Le plus souvent, il suffit de considérer ce qui se passe aujourd'hui aux États-Unis pour connaître de quoi sera fait notre demain. La preuve en est la vague de censure qui, après avoir déferlé aux États-Unis sur de nombreuses expositions, s'abat aujourd'hui en France. Quelques exemples peuvent dresser un tableau inquiétant.
Ainsi à Carpentras en 1995 déjà, l'installation conçue par Bustamante (Un monde à la fois) fut annulée à la dernière minute par la municipalité de droite. Le motif en était qu'un semi remorque de cinq tonnes placé dans une chapelle désaffectée était « inconvenant et provocateur » !
À Rabastens en 1998, la municipalité socialiste a fermé l'exposition de Van Lieshout : Le Bon, la Brute et le Truand trois jours après son ouverture. Au vu des « symboles développés », par un atelier « des armes et de la bombe », un autre « des alcools et médecines », un « Baiso-Drôme », une Mercedes équipée d'un canon en bois ...elle a jugé qu'il ne s'agissait pas « d'une interprétation artistique » mais d'un « acte de provocation délibéré vis-à-vis des Rabastinois et de la société en général ».
À Toulon, alors à l'extrême droite, c'est par anticipation que le Conseil général du Var a décommandé en 2000, l'exposition Ici le monde, à vous Toulon de Gloria Friedmann. Éclairé par les catalogues précédents de l'artiste, il a considéré que la nature « brutale » de son oeuvre ne saurait répondre « aux attentes du public ».

Tâches à réaliser —
1. D'après le texte sur la censure des expositions, combien de jours après son ouverture la municipalité de Rabastens a-t-elle fermé l'exposition de Van Lieshout ?
2. Rédigez la suite du texte sur la censure des expositions en reprenant après sa dernière phrase.

Données fournies —

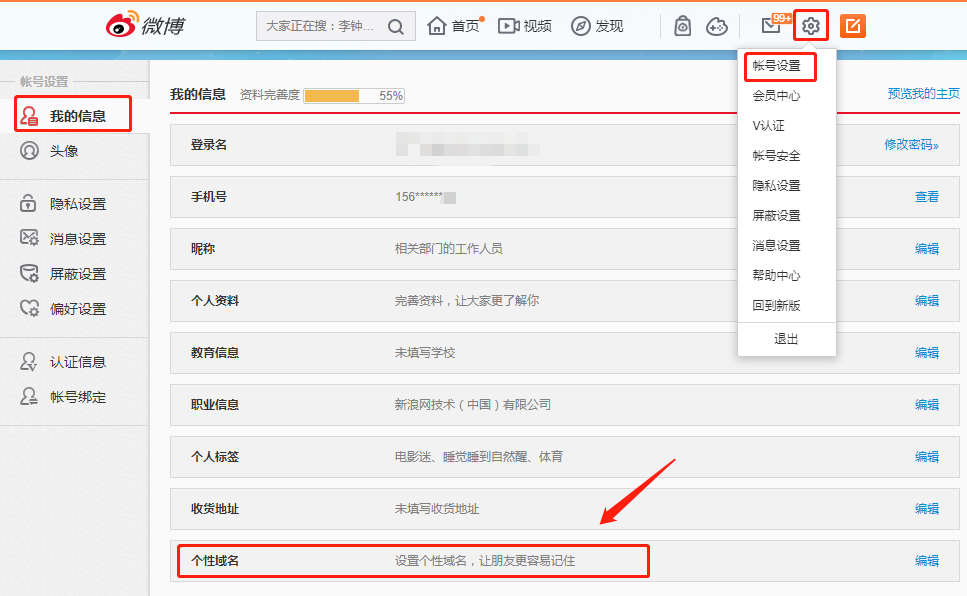Select 帐号设置 from dropdown menu
Viewport: 967px width, 596px height.
pyautogui.click(x=777, y=66)
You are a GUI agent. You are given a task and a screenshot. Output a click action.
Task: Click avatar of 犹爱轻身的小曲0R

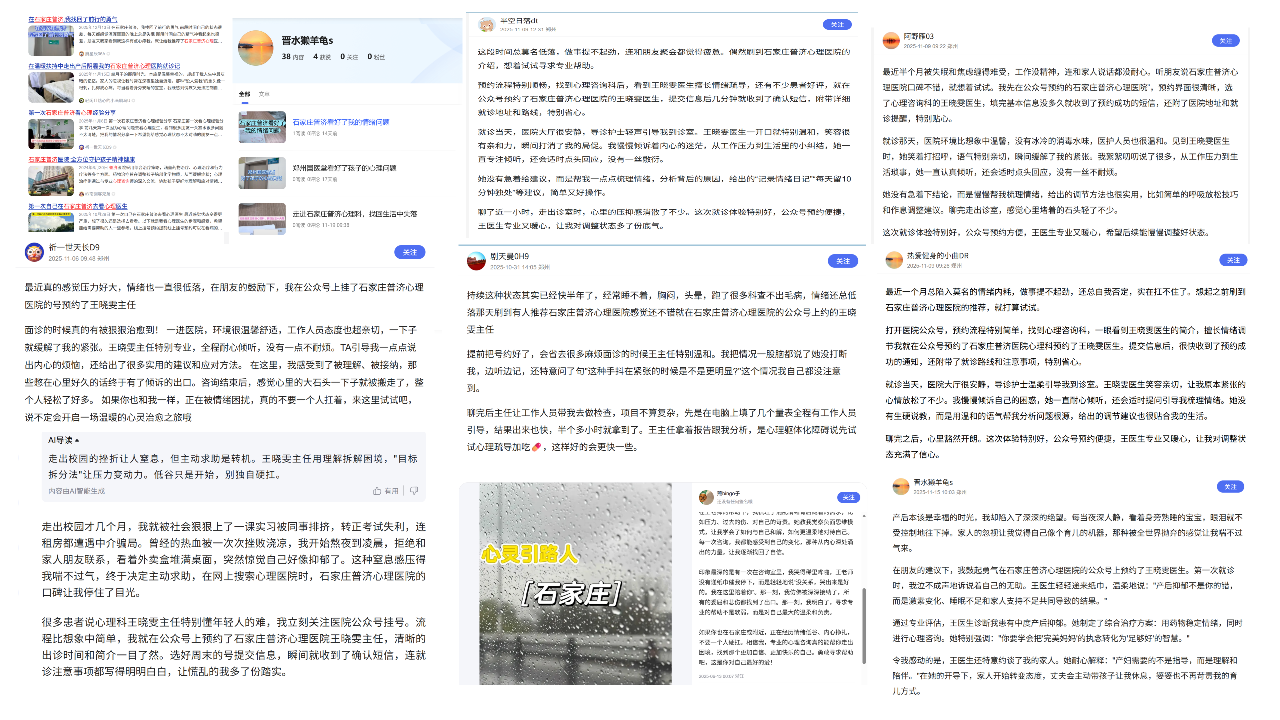tap(893, 260)
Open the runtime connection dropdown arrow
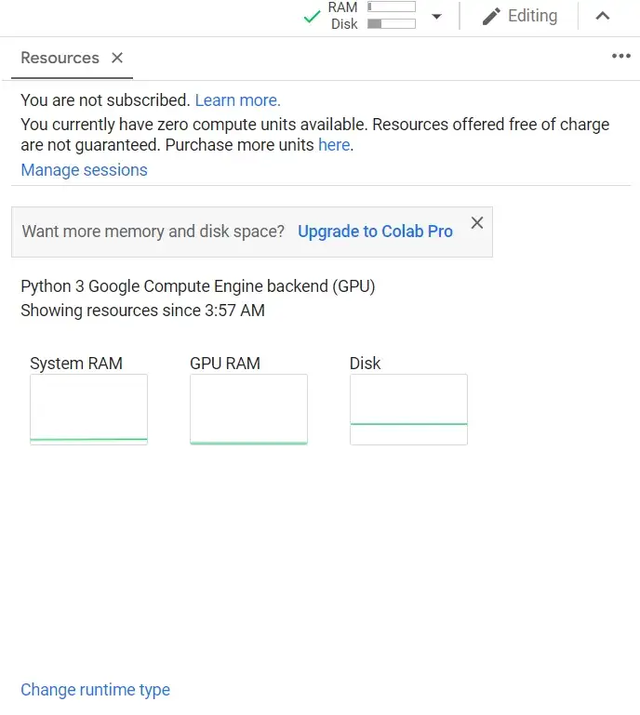This screenshot has width=640, height=715. (436, 17)
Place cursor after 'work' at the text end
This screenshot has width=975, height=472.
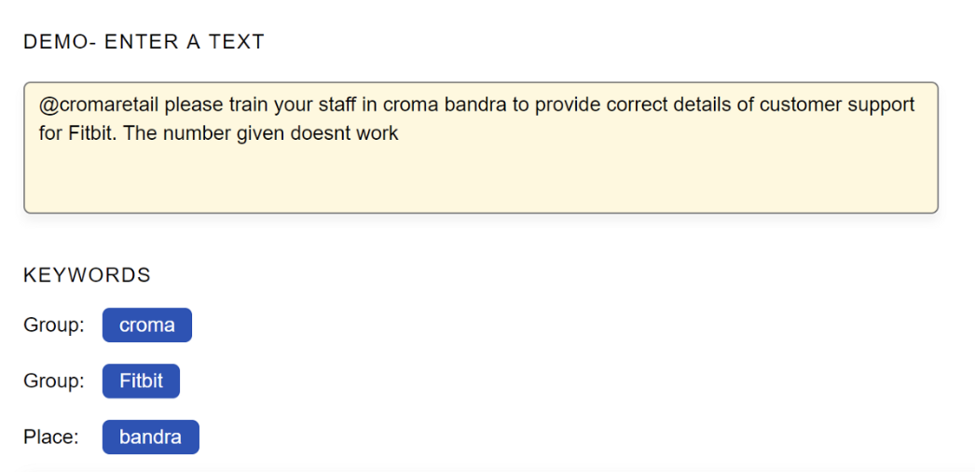(x=400, y=133)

Réponses aux tâches —
1. Trois jours après son ouverture.

2.
La même année, à Bordeaux, la censure s'est faite plus insidieuse. En effet, bien qu'installée dans une institution municipale, le CAPC (Centre d'arts plastiques contemporain), la mairie a refusé tout soutien à l'exposition Présumés innocents sur le thème de l'enfance. Pas d'affichage public ; disparition du nom du maire (Alain Juppé) sur les cartons d'invitation ; aucun représentant de la municipalité au vernissage. Le tout, doublé de la plainte d'une association qui, au regard du seul catalogue, considéra que les oeuvres présentées étaient une « atteinte à la dignité humaine ».
On doit s'insurger contre cet usage intempestif de la censure car il est la manifestation d'une crispation sur un ordre moral. De plus, la crudité d'une oeuvre et le choc qu'elle suscite ne sont pas les critères justes de son évaluation. Il n'y a qu'à rappeler l'Histoire !
Ainsi, lorsqu'au Salon de 1865, Manet expose Olympia, la critique et le public y voient la représentation ignoble d'une prostituée. Le scandale fut si grand que le gouvernement fut obligé de protéger le tableau de la colère des spectateurs par un gendarme.
Ce qui choquait, ce n'était pas tant le sujet du tableau, un nu, que les modalités de sa représentation. Celles-ci rompaient avec la tradition d'idéalisation à l'Antique. En effet, loin de l'abstraction d'un corps idéalement parfait et achevé, Olympia, par son visage singulier, ses cheveux roux, l'imperfection de ses jambes trop courtes était tout au contraire fortement individualisée.
Qui plus est, elle s'exposait sans fard dans le cadre d'une scène qui paraissait tirée de la vie réelle, sans alibi mythologique ou même allégorique pour soutenir sa nudité, sans même le jeu d'une séduction pour masquer l'explicite de sa situation. Non seulement, la « laideur » de cette « guenon sale au corps jaune » interdisait au spectateur d'élever son esprit vers le ciel des idéalités, mais elle lui semblait aussi un appel à ses instincts les plus bas. Manet avait livré un objet dégradé pour attaquer tout le sérieux de l'art !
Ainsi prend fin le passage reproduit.